> Work instructions:
A: Name everyone who posted an answer on the question-and-answer page.
B: Write out the part of the question-and-answer page that opens with the words containing "If you are referring" and closes with "severity of it.".
C: Extend the question-and-answer page, picking up after its last sentence.

> Text provided:
Content starts
• Question: How would your work affect people?

    Asked by messedup to Shane, Anna, Craig, Richard, Sue on 24 Jun 2011. This question was also asked by 10mrfut.
    • Photo: Shane Pennington-Cooper

      Shane Pennington-Cooper answered on 16 Jun 2011:


      Hello messed up.

      If you are referring to my research then with funding I would be able to create a natural non chemically enhanced cure for reducing the size and even killing cancerous cells. The theory behind it works, I just need funding to create this with the help of the genetics division in UTAH to create it. Technically I would be able to make people who live with cancer live longer and become healthier and hopefully remove any cancerous cells depending on the severity of it.

    • Photo: Richard Case

      Richard Case answered on 23 Jun 2011:


      Hi messedup and 10mrfut….

      Well it affects lots of different people in lots of different ways:

      VICTIMS OF CRIME – It helps them to achieve justice and feel a little safer 🙂
      FAMILY OF VICTIMS – It brings closure and a confidence in the justice system 🙂
      ME – It brings me job satisfaction 🙂
      CRIMINALS – It hopefully gets them punished so that they will not commit further crime 🙂
      STUDENTS IN IASGMOOH – I hope it brings you knowledge so you can go on and make great career choices 🙂

    • Photo: Anna Williams

      Anna Williams answered on 24 Jun 2011:


      Hi messed up and 10mrfut,
      My job, like most forensic scientists’, affects lots of different people. The most important people it affects are the people whose relatives have died in a crime or a disaster. The information I can provide about a body or a skeleton can help to identify it, which then means that the relatives and family of the dead person can get the body back, and know 100% that it is the right body. This is very important to get right – can you imagine how awful it would be if the family got the wrong body back? Getting the right body back means that the family can properly begin to grieve for their loved one, give them a proper funeral, and say goodbye properly. If we didn’t do that, the family would never know for sure if their relative was still out there, and possibly alive, and it would be devestating.
Content ends
> Data provided:
Content starts
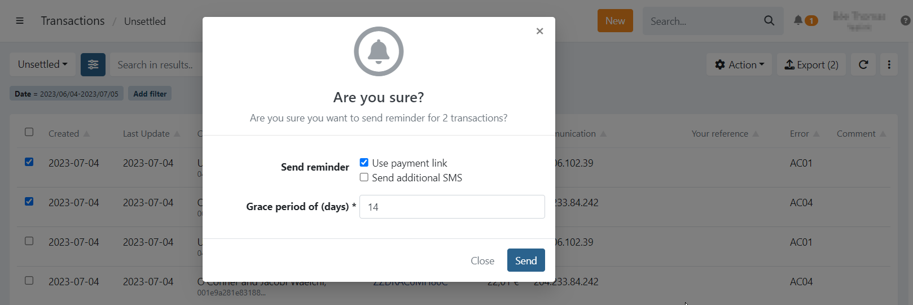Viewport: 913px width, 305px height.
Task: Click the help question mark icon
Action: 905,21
Content ends
Content starts
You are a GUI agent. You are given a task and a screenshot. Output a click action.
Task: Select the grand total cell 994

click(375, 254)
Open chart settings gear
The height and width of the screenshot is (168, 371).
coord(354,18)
Content ends
> Responses by task:
A: Shane Pennington-Cooper, Richard Case, Anna Williams

B:
If you are referring to my research then with funding I would be able to create a natural non chemically enhanced cure for reducing the size and even killing cancerous cells. The theory behind it works, I just need funding to create this with the help of the genetics division in UTAH to create it. Technically I would be able to make people who live with cancer live longer and become healthier and hopefully remove any cancerous cells depending on the severity of it.

C:
      My job also helps people by giving information to the police that might be useful in solving a crime, so it helps to make convictions, and send guilty people to jail. This is important, because then ordinary people can feel safer in their houses, knowing that more murderers and psychopaths are locked up. It enables communities, including children to feel safer.

      My research can help other forensic scientists and investigators, but giving them new ways of solving some of the problems that they are faced with, like, for example, how long has that person been dead for? or how long ago did that fracture happen? If I help other scientists do their job more easily and more accurately, then that helps to solve more crimes and identify more people, which helps the relatives and the communities again.

      My job also (hopefully) affects the students I teach and interact with (like you!) It hopefully inspires them to find out more about the subject, and to get involved when they can, and can maybe encourage them to become forensic anthropologists in the future, which in turn would increase the amount of research being done, and improve the techniques and methods forensic scientists use, which will eventually mean more dead bodies are identified, and more relatives are helped….so it is all a big cycle of improving science and helping people!!